A residential care facility is permitted to provide a limited amount of skilled nursing care to its residents. Skilled nursing care is any procedure that requires technical skills and knowledge beyond those the untrained person possesses and that are commonly employed in providing for the physical, mental, and emotional needs of the ill or otherwise incapacitated. Specifically, a residential care facility may provide skilled nursing care as follows:
(1) Supervision of special diets;
(2) Application of dressings;
(3) Medication administration;
(4) Other skilled nursing care, but only if the care will be provided to a resident on a part-time intermittent basis for not more than 120 days in any 12-month period.
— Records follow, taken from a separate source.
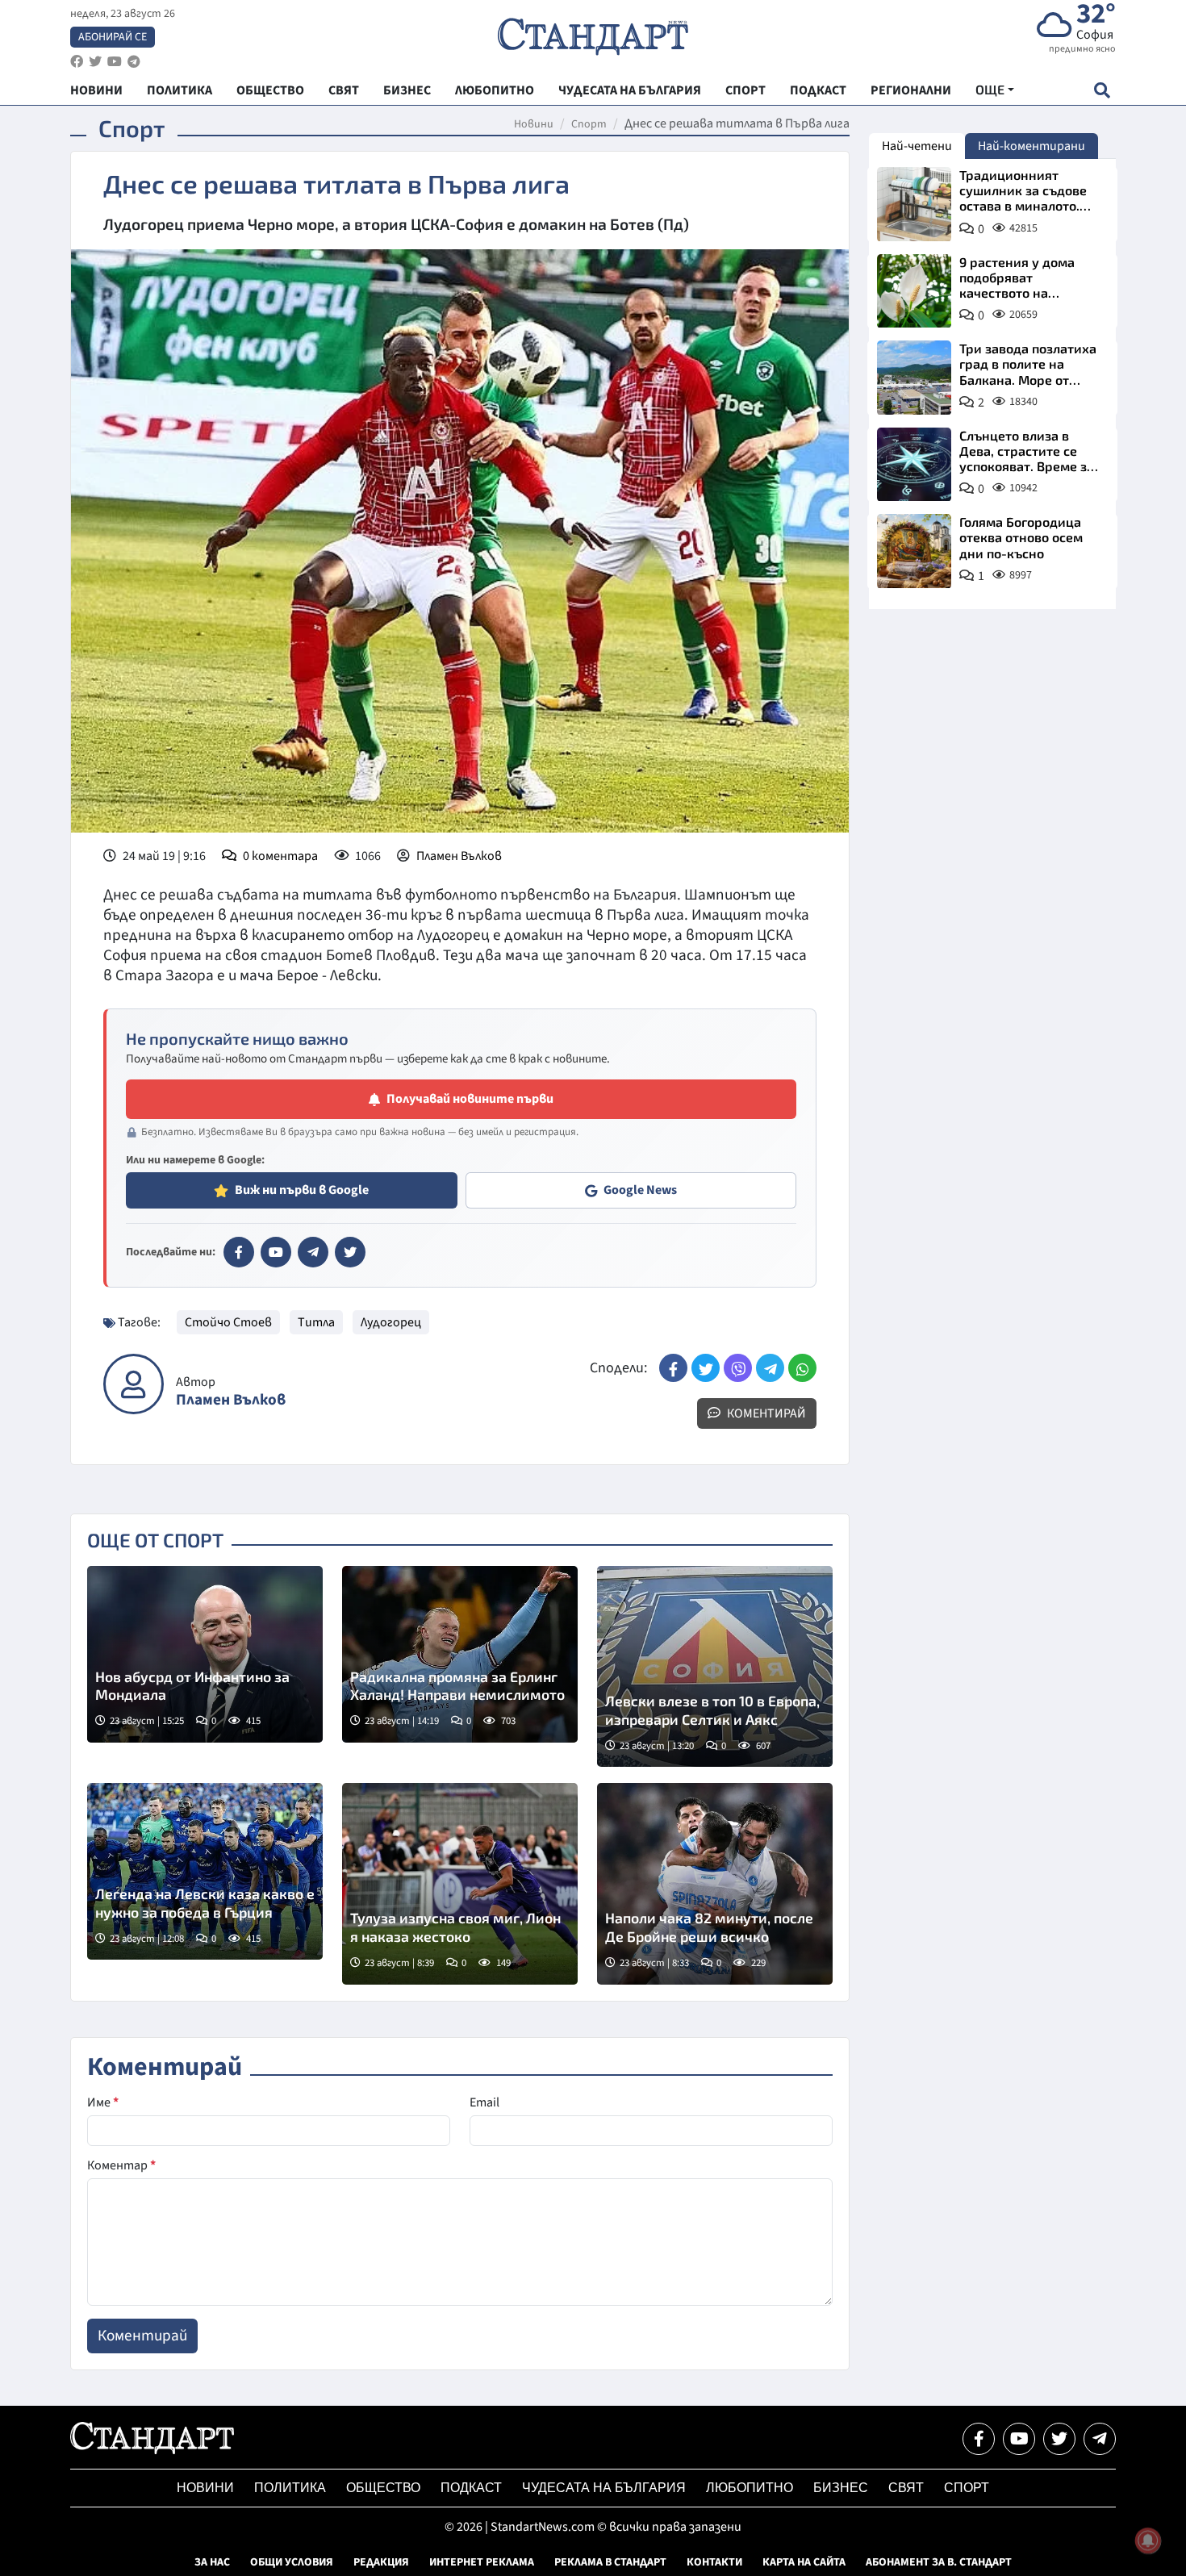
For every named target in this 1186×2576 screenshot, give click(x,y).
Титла (316, 1322)
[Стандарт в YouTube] (276, 1252)
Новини (533, 124)
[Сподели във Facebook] (673, 1368)
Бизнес (840, 2488)
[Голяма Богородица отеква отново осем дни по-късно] (914, 551)
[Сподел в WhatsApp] (802, 1368)
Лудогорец (391, 1322)
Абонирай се (112, 37)
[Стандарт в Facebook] (238, 1252)
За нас (212, 2562)
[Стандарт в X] (350, 1252)
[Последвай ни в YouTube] (1019, 2439)
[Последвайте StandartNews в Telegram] (133, 62)
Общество (383, 2488)
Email (484, 2102)
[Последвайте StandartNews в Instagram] (95, 62)
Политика (290, 2488)
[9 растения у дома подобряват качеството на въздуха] (914, 291)
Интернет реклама (481, 2562)
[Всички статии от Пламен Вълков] (133, 1384)
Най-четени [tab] (917, 146)
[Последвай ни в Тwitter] (1059, 2439)
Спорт (589, 124)
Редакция (381, 2562)
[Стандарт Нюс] (152, 2450)
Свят (906, 2488)
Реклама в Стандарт (610, 2562)
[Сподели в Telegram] (770, 1368)
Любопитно (749, 2488)
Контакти (714, 2562)
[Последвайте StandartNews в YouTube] (114, 62)
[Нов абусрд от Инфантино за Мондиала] (205, 1654)
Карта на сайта (804, 2562)
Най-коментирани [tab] (1031, 146)
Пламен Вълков (459, 856)
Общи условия (291, 2562)
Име (103, 2102)
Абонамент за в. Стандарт (939, 2562)
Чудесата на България (604, 2488)
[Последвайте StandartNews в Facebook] (76, 62)
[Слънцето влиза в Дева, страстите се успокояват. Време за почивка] (914, 465)
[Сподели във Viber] (738, 1368)
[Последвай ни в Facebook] (979, 2439)
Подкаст (471, 2488)
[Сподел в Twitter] (705, 1368)
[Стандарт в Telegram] (313, 1252)
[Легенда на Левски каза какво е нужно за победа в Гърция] (205, 1871)
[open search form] (1102, 90)
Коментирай (765, 1413)
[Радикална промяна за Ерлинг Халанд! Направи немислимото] (460, 1654)
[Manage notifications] (1148, 2540)
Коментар (121, 2165)
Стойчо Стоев (228, 1322)
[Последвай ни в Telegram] (1100, 2439)
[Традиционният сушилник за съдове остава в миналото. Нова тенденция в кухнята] (914, 204)
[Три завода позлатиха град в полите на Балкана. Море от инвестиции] (914, 377)
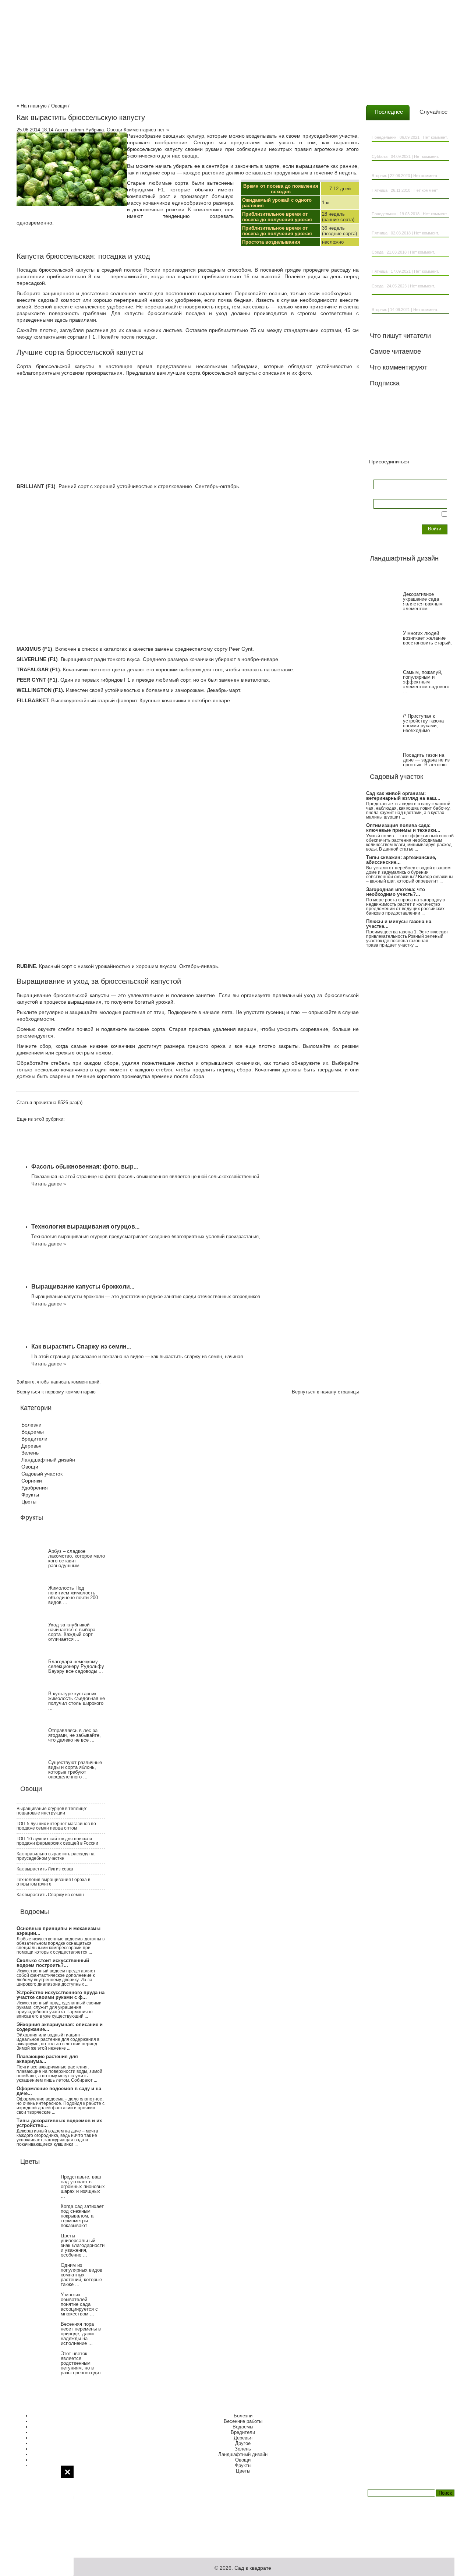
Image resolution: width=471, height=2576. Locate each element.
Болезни (31, 1425)
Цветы (28, 1502)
The care may be provided by a home health agency, hospice care program, or qualified member of the facility's staff.
Hospice care in residential care facilities
(R.C. 3712.01 (not in the bill) and 3721.011)
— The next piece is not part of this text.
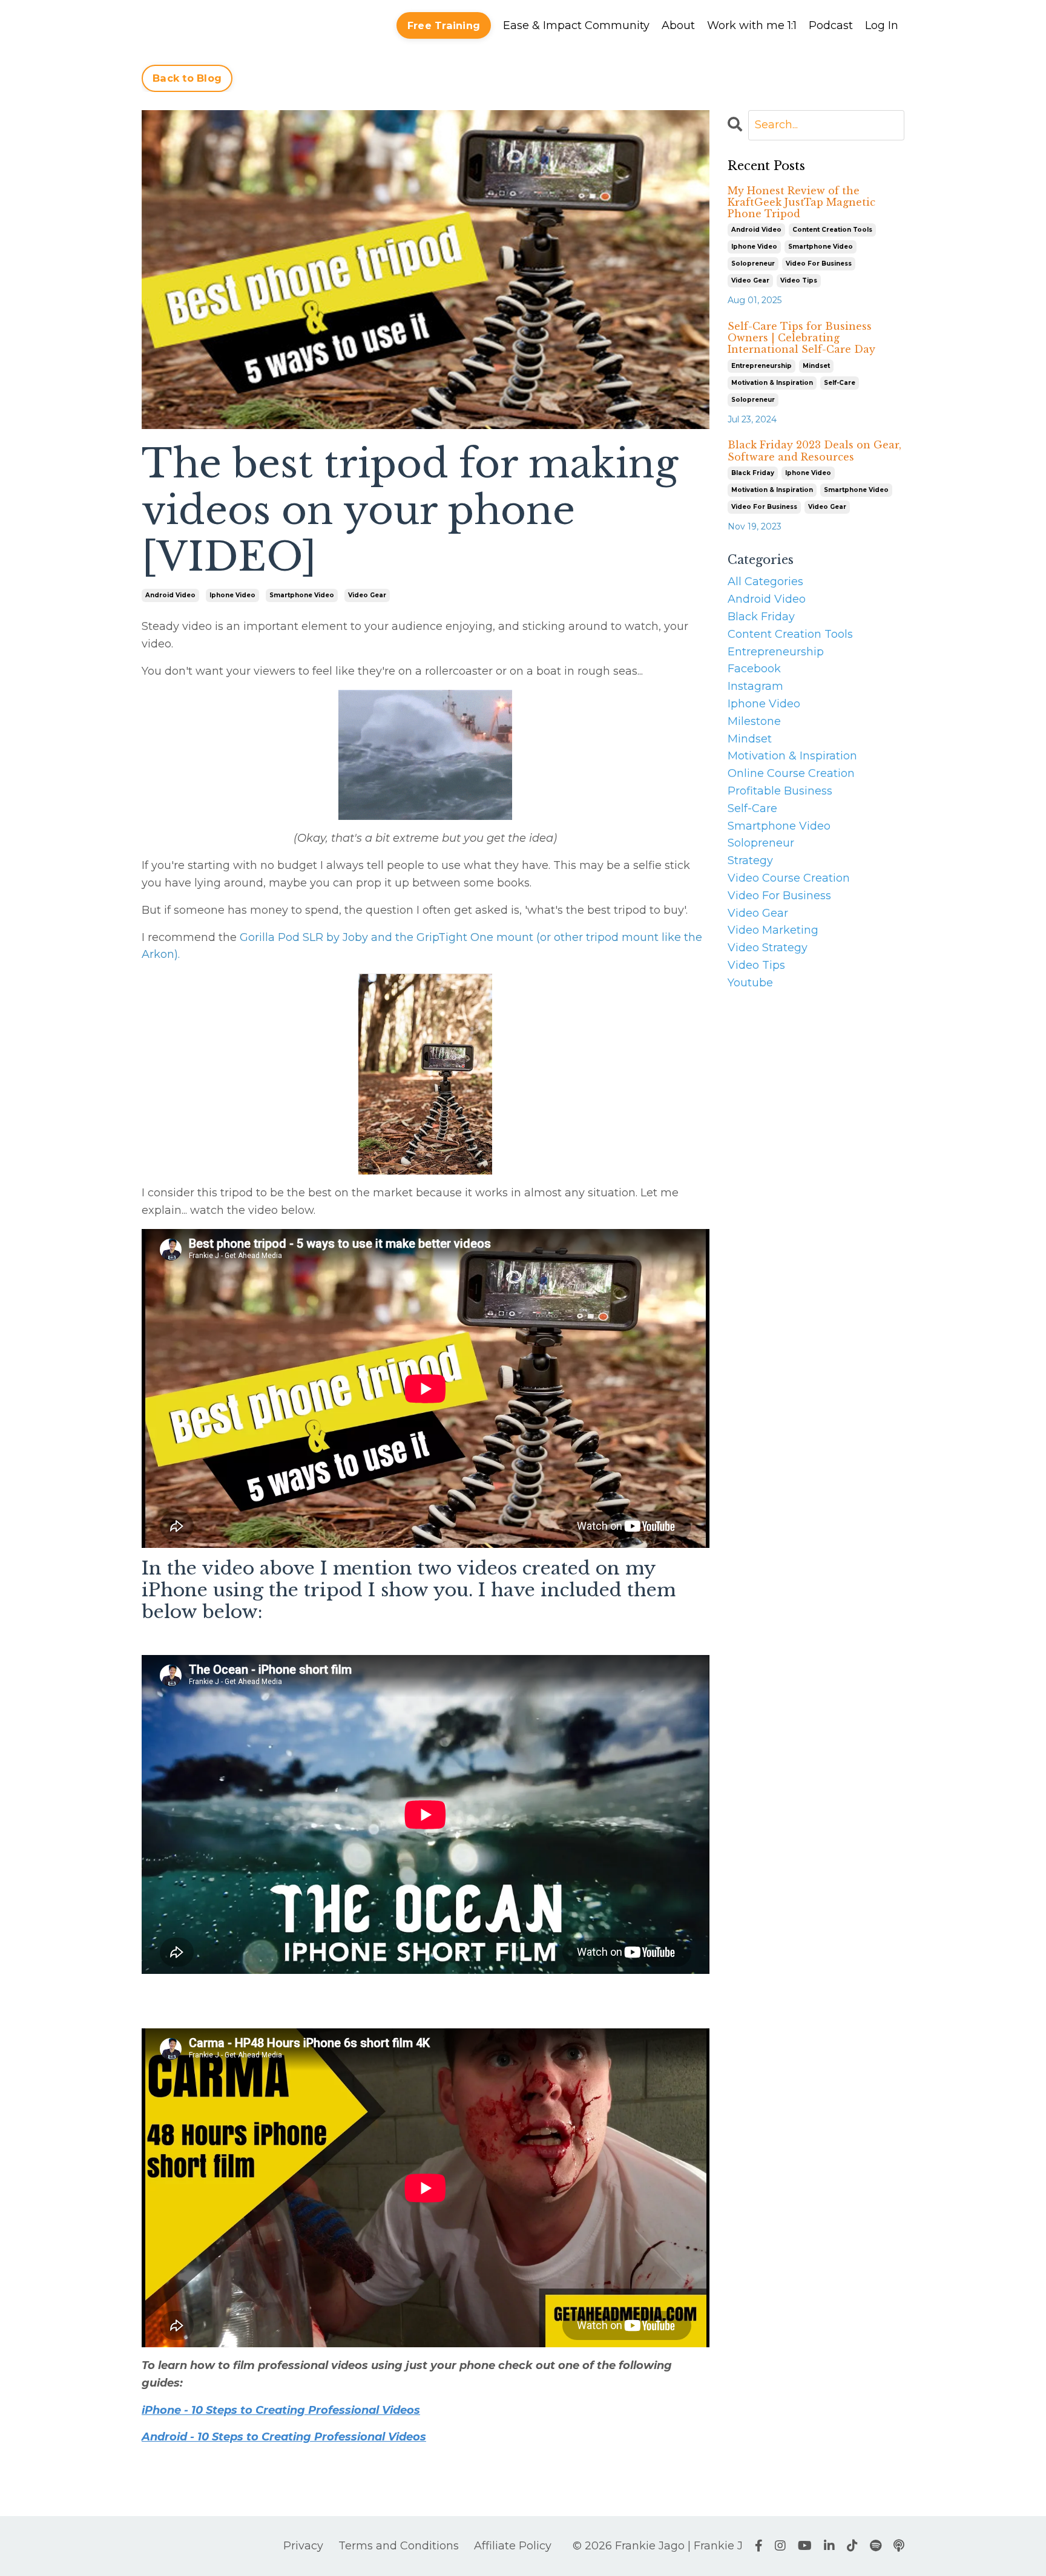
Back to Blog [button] (187, 78)
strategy (750, 860)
The bill permits a residential care facility to admit and retain as a resident a hospice patient who requires skilled nursing care for more than 120 days in a 12-month period if the facility has entered into a written agreement with a hospice care program licensed by the Ohio Department of Health. "Hospice patient" has the same meaning as in the hospice licensing law: "a patient who has been diagnosed as terminally ill, has an anticipated life expectancy of six months or less, and has voluntarily requested and is receiving care from a person or public agency licensed by the Department of Health to provide a hospice care program."
The agreement required by the bill must include all of the following provisions:
(1) That the hospice patient will be provided skilled nursing care in the facility only if a determination has been made that the patient's needs can be met at the facility;
(2) That the hospice patient will be retained in the facility only if periodic redeterminations are made that the patient's needs are being met at the facility;
(3) That the redeteminations will be made according to a schedule specified in the agreement;
(4) That the hospice patient has been given an opportunity to choose the hospice care program that best meets the patient's needs.
The Public Health Council is required by current law to adopt rules governing the operation of residential care facilities. In adopting rules regarding the number and qualifications of personnel, the Council must take into consideration the effect of provision of personal care services and intermittent skilled nursing care on the number of personnel needed. The bill requires that the Council also consider the effect of provision of skilled nursing care to hospice patients who require the care for more than 120 days.
 Residential care facilities are often referred to as assisted living facilities.
 In contrast, a nursing home may provide unlimited skilled nursing care. Nursing homes are also licensed by ODH.
 Supervision of special diets is identified as a type of skilled nursing care; preparation of special diets, other than complex therapeutic diets, is identified as a personal care service (R.C. 3721.01, not in the bill).
 A hospice care program may provide the following: nursing care by or under the supervision of a registered nurse; physical, occupational, or speech or language therapy; medical social services by a social worker under a physician's direction; home health aide services; medical supplies, including drugs and biologicals, and the use of medical appliances; physician services; short-term inpatient care, including both pain relieving and respite care and procedures; counseling; and bereavement services for patient's family.